WORK ORDER ▸ Repeat exactly what runs from the line with "You are a computer-use" through the last line of the material, and keep the pictures out of it.

RECORD EXCERPTS ▸

--- START ---

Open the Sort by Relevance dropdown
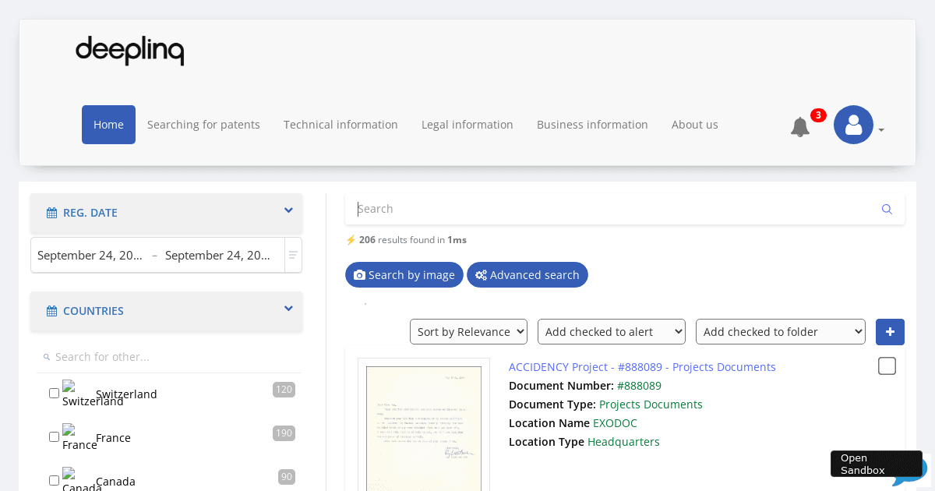The image size is (935, 491). click(468, 332)
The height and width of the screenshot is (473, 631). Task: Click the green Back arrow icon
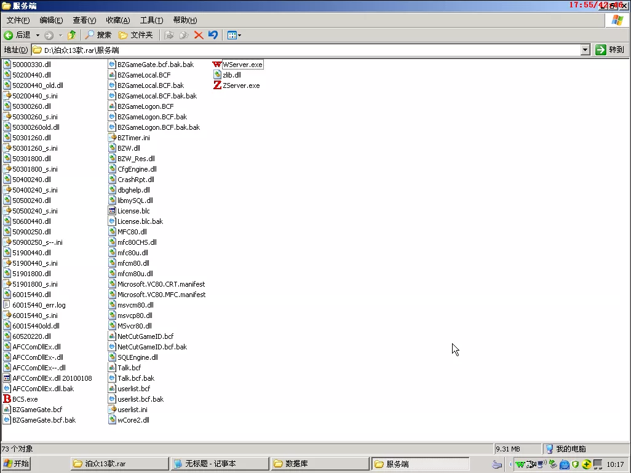[x=9, y=36]
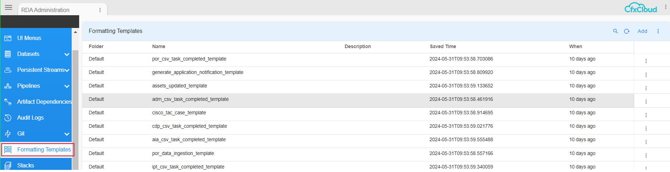Sort by the Saved Time column header
The width and height of the screenshot is (670, 172).
tap(443, 46)
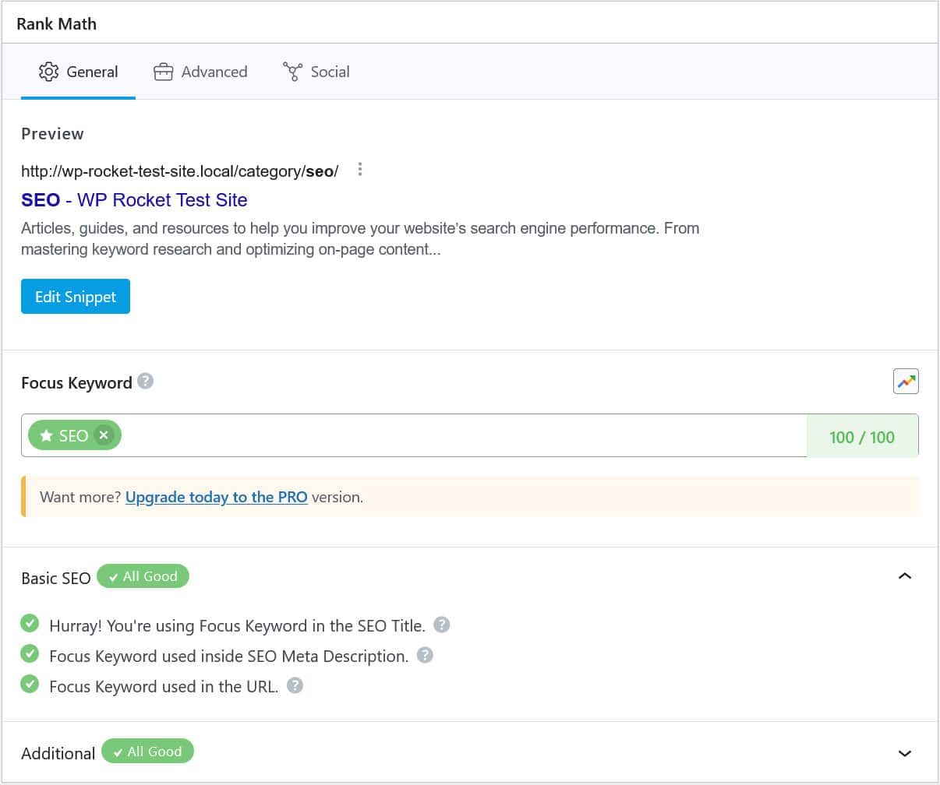The width and height of the screenshot is (940, 785).
Task: Click the share icon beside Social
Action: coord(292,71)
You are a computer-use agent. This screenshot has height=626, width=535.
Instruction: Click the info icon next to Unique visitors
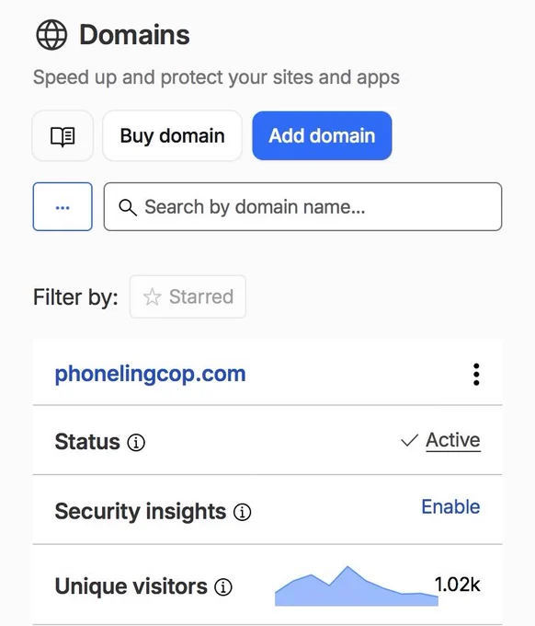[x=222, y=587]
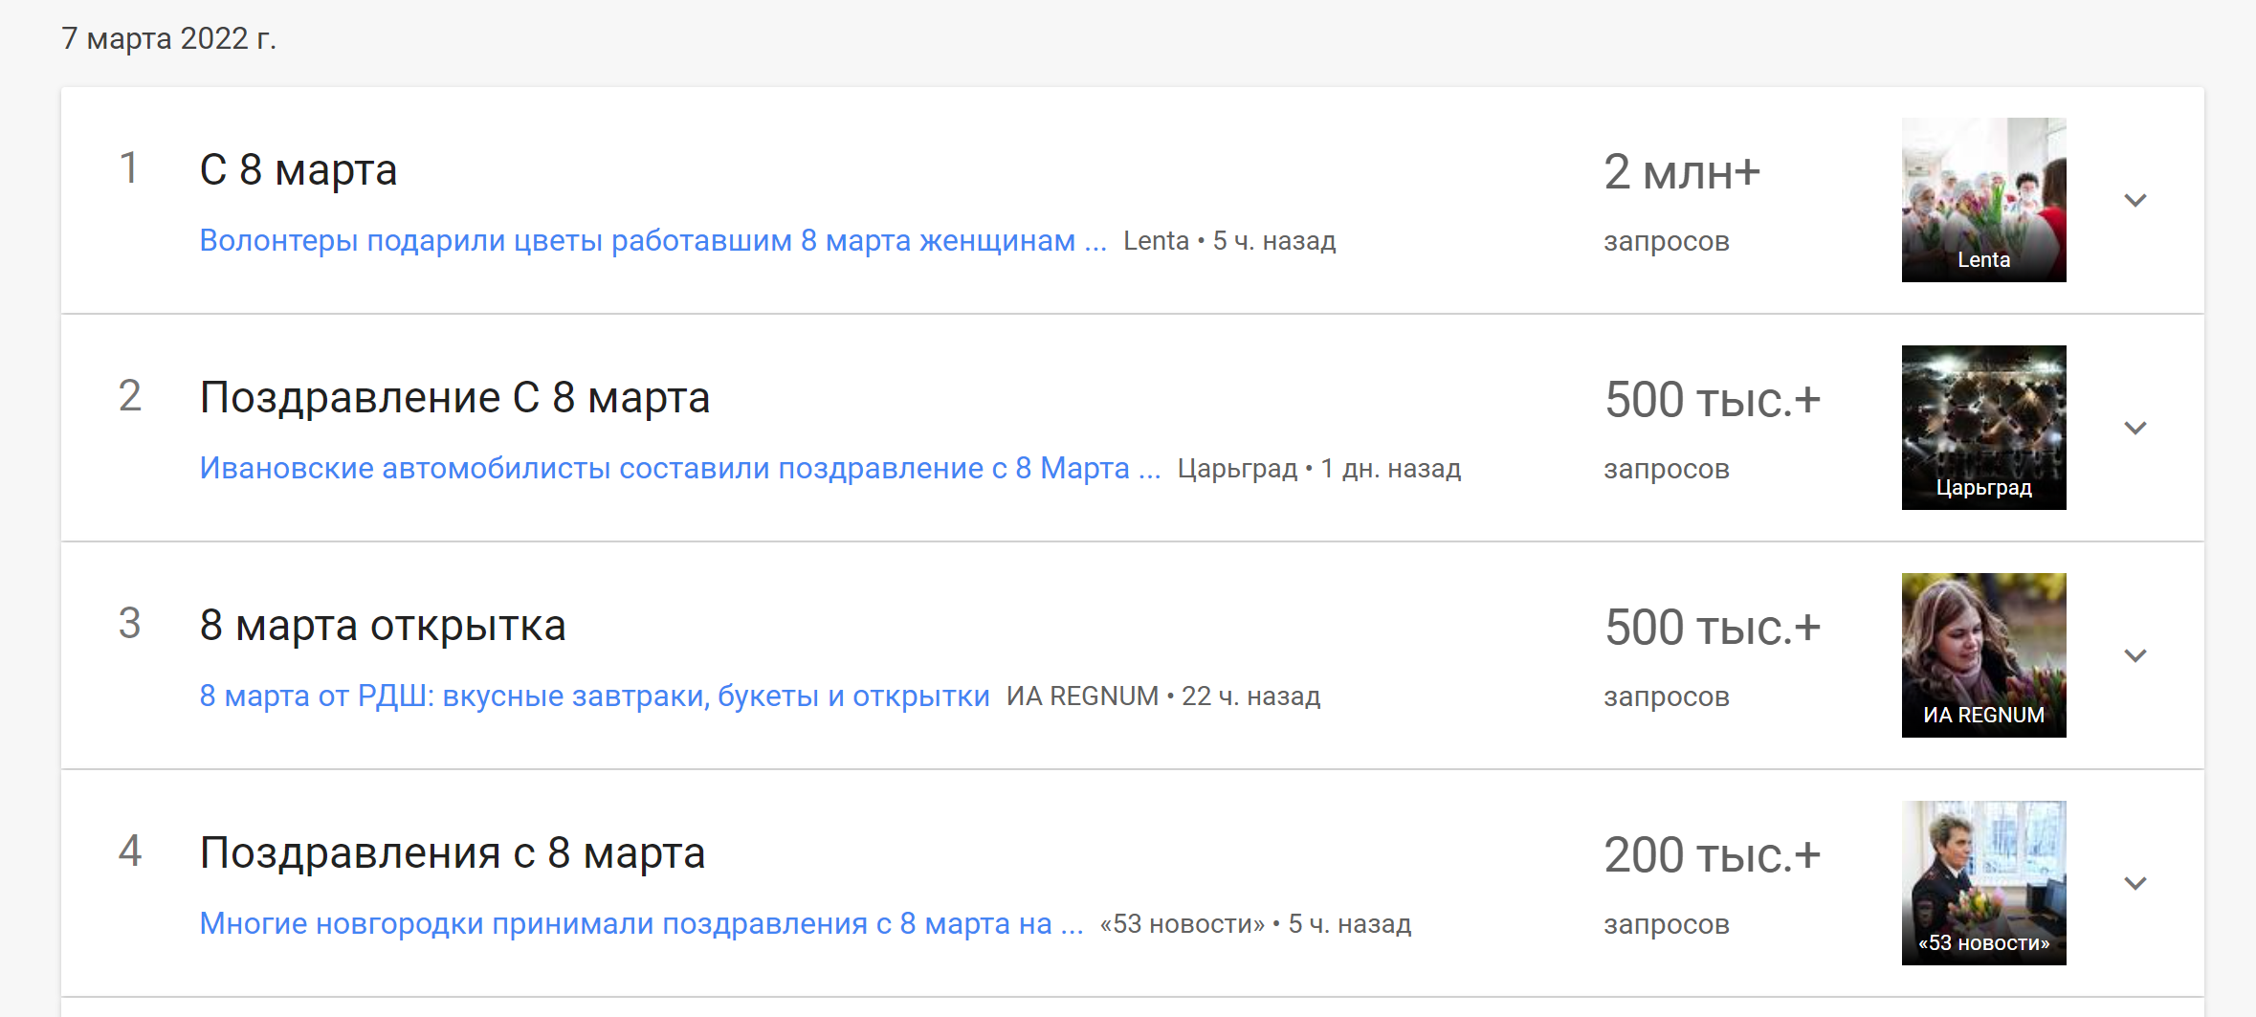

--- END ---

SOLUTION TO THE PROBLEM ▸
You are a computer-use agent. This screenshot has height=626, width=535.
Instruction: Click the info icon next to Unique visitors
[x=222, y=587]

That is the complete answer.